第22章 must to be
きゅっと上がっていた肩も下がって、緊張が少しほぐれたのを確認し、ほっと一息つく。
「おいおい!お前らだけ青春してんじゃねぇよ!」
ほっとしたのもつかの間。そんな野次を飛ばしてくるのは後ろの席でひとりの上鳴だった。
俺は、上鳴の隣から移動してきたのだ。
上鳴は椅子の上からから顔を出してブーブー言っている。
「わりいって!しゃーねぇだろ?」
「お前って、友情より恋をとるのな…。」
「そんなこと言うなよ!俺はどっちも取るぜ!」
そんな会話を繰り広げていると、隣の安藤の首が、かくんとおちたのが、目の端に見えた。
どうやら眠たいみたいで、かくんかくんともう2度ほどふねをこいだあと、顔を上げて目をこすった。
「眠いか?」
「…ねむくない……だから、おしゃべり……。だいじょうぶ……つまんなくなく、する……。」
安藤は、トロンとした目を頑張って開けてきっと眉を上げている。随分と天邪鬼なことを言う。なんか、子供みたいだ。
安藤に、そかそか、と優しく返し3人で話そうと、また上鳴に声をかけ、話を始める。どっちも取るって、言っちゃったしな。
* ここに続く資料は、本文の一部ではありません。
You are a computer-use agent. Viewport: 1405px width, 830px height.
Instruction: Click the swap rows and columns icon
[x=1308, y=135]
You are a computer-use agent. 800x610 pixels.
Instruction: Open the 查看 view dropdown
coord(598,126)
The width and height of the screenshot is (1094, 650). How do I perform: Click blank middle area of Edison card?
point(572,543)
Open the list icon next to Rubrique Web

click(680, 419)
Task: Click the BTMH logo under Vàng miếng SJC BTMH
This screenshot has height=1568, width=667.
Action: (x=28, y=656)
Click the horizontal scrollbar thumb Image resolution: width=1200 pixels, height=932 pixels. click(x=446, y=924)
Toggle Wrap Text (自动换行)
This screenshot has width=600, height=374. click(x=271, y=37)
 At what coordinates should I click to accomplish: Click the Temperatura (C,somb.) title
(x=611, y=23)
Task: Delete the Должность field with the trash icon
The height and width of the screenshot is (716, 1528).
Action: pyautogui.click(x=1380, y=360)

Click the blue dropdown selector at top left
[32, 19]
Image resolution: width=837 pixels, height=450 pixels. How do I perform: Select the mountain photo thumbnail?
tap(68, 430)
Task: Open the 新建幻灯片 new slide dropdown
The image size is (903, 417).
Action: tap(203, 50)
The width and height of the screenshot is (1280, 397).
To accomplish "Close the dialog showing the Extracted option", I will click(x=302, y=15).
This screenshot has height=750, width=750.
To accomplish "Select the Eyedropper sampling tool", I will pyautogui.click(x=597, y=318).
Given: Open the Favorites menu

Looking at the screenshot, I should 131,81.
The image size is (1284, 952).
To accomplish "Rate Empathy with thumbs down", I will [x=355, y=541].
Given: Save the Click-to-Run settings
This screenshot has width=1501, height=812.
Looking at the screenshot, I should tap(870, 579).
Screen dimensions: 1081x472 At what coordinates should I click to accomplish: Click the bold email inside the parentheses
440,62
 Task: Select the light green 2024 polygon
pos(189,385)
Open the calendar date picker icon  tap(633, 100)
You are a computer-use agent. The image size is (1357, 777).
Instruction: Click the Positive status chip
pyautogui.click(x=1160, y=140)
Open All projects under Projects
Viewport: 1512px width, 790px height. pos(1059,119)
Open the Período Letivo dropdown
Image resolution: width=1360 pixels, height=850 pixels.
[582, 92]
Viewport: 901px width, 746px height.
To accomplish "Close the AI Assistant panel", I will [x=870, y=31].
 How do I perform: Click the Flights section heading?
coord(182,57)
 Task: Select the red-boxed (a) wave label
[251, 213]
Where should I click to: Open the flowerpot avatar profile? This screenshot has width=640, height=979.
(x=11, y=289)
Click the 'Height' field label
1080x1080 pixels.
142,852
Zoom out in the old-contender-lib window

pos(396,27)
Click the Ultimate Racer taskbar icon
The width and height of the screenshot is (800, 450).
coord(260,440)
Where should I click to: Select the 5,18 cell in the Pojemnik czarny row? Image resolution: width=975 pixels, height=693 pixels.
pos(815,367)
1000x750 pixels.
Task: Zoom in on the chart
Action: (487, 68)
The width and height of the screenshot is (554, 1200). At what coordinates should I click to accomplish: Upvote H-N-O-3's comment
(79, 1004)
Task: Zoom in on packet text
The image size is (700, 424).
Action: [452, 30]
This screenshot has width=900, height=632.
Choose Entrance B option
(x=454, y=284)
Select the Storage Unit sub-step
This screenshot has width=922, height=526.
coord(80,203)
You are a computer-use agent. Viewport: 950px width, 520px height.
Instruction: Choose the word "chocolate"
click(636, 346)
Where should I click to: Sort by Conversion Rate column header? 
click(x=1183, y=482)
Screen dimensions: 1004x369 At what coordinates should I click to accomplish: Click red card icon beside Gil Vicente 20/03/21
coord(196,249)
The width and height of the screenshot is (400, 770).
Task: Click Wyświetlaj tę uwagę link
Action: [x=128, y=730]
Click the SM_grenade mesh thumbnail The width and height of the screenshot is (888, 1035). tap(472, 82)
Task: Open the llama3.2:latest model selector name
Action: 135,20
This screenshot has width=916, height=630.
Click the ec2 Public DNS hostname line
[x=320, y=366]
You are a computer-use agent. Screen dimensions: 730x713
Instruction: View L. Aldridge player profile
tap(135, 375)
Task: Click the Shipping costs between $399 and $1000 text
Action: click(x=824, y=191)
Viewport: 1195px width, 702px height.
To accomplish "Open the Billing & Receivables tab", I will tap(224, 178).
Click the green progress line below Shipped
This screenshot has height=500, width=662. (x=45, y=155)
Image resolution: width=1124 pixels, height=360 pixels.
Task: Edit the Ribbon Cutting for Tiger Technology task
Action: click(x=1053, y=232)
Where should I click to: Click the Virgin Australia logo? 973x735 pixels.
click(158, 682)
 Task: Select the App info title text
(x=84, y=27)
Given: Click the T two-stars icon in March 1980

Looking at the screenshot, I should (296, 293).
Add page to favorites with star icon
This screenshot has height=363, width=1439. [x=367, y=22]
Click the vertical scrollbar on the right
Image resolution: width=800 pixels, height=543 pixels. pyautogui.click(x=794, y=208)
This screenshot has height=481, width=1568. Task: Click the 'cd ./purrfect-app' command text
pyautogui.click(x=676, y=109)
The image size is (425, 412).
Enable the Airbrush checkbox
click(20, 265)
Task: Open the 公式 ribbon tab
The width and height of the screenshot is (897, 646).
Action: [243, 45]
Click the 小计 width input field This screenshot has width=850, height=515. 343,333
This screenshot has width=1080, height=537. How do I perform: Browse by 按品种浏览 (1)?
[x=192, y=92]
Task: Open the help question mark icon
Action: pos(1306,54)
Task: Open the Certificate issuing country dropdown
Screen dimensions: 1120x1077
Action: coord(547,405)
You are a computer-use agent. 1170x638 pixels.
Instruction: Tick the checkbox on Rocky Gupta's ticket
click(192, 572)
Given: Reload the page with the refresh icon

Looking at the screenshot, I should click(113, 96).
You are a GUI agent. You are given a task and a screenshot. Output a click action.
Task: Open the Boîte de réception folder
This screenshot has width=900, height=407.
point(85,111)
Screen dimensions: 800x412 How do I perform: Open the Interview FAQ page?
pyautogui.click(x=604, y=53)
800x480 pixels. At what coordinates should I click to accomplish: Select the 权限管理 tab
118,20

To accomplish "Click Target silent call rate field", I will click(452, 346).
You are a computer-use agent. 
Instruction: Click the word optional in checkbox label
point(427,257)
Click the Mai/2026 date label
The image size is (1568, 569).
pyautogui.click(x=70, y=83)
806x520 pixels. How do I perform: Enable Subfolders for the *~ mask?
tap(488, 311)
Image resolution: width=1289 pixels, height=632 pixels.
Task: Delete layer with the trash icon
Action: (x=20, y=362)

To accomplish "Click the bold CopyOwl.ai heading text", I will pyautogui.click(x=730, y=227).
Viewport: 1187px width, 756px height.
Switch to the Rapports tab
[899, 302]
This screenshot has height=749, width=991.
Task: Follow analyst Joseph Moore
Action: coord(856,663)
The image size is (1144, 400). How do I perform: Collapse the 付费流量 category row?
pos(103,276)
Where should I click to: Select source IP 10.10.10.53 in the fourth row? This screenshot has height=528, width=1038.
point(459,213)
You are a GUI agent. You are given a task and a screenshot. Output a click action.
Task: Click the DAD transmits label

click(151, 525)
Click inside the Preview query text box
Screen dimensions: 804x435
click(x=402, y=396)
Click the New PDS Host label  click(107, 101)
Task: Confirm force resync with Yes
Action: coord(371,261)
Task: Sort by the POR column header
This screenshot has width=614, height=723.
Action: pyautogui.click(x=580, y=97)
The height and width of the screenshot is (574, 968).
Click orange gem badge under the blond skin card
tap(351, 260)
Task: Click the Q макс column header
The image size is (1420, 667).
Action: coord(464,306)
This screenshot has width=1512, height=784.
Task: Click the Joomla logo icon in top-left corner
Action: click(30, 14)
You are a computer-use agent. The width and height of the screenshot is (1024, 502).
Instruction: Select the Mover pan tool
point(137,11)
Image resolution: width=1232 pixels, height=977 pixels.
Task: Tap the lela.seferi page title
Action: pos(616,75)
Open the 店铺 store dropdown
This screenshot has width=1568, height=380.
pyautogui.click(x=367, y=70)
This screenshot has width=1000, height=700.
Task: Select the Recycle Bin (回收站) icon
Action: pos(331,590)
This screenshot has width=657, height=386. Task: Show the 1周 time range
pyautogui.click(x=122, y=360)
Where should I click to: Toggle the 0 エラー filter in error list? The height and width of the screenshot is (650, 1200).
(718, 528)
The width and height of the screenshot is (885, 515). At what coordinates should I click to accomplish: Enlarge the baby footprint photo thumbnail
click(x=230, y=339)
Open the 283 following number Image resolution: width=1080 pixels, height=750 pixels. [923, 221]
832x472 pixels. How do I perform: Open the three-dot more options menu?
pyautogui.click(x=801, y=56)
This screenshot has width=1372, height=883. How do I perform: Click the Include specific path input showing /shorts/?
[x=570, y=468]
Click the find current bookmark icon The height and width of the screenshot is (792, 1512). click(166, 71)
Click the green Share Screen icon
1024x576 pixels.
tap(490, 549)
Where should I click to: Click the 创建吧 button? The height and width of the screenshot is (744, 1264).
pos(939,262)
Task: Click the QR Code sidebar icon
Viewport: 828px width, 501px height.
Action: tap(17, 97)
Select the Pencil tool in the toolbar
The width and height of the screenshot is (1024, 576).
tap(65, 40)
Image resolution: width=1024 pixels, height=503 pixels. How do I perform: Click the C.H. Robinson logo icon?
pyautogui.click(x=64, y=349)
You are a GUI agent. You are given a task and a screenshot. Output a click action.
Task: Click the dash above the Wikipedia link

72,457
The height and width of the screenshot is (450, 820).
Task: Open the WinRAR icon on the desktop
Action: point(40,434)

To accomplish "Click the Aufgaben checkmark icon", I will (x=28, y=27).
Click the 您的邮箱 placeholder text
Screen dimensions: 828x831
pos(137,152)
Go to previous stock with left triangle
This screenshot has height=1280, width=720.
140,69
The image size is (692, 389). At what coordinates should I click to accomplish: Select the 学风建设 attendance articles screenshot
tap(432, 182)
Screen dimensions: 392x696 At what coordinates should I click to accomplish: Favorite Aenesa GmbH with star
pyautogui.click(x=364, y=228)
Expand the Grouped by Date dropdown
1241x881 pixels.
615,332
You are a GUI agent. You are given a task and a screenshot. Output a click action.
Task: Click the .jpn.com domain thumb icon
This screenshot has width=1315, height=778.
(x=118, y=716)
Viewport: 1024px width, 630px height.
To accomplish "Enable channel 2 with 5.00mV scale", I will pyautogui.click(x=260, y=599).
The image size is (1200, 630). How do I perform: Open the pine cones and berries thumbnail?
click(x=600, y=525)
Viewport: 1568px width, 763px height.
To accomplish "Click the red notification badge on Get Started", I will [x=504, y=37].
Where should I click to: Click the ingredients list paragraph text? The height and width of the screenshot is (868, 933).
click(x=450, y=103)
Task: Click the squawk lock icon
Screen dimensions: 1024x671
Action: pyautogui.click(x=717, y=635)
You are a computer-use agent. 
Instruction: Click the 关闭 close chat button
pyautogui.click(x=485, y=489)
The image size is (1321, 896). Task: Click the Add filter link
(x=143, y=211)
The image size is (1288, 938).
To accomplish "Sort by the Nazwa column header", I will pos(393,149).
「音楽流そうぜ!夏っぽいの!チューブだ、チューブ!」
「バッカ、夏といや、キャロルの夏の終わりだぜ」
「終わるのかよ」
そんな会話をし、全く会話に入ってこなかった安藤をもう1度みると、もう完全に夢の中だった。
大きなカバンに頭を預け、すやすやと安らかに寝息を立てている。
「うわぁ、寝るのはえぇ。完全にもうノンレムじゃん。」
上鳴が面白がって頬をぷにぷにつっつきながら言った。確かに夢も見ていなさそうな、惚れ惚れするほど穏やかな寝顔だ。
「おいセクハラ。」
「怒るなってー!」
その寝顔は、無防備で、ユルユルで、なんだか愛おしくて堪らない。
「おい、このままだと首、傷めんぞ?」
そして、安藤の頭を背もたれ部分に動かすというミッションを終えた俺は、クラスの会話の中へ入った。
青山が、酔ったらしい。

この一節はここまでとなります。